Data excerpts
========

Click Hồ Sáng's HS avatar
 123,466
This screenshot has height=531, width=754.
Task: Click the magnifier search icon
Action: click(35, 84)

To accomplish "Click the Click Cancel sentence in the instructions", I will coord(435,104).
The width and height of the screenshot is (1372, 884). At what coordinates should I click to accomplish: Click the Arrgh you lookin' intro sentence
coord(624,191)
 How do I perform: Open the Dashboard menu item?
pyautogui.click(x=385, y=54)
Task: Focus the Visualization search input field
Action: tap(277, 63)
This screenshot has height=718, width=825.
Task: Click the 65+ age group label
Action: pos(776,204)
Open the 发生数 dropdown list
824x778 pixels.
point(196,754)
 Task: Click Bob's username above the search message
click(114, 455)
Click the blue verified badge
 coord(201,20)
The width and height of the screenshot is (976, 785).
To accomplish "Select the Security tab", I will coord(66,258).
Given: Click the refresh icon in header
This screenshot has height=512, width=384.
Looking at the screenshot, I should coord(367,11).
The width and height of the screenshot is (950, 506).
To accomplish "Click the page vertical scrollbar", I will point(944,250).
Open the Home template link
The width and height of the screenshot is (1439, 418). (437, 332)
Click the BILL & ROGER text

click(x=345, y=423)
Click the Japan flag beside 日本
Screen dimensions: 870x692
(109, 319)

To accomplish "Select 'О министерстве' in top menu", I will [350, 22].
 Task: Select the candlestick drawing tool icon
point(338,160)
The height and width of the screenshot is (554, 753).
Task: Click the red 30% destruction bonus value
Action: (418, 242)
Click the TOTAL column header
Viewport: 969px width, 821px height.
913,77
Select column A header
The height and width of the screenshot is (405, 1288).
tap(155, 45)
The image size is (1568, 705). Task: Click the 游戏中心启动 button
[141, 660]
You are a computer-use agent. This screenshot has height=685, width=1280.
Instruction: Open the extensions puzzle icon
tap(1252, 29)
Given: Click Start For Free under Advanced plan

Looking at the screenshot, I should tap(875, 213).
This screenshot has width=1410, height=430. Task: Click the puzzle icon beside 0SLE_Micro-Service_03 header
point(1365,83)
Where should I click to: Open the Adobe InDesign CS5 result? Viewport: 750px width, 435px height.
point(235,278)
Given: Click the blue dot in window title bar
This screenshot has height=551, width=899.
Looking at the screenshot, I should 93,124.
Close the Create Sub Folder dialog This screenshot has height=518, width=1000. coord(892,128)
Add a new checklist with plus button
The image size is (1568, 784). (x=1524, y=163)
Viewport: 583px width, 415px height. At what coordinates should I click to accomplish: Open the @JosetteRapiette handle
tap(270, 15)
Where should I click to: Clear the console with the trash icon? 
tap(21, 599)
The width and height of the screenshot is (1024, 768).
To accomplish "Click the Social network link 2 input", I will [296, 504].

========

> _Assigned task_:
Within the data above, how many lines include the string "column"? Answer with the number by itself.

> _Result for this exercise_:
2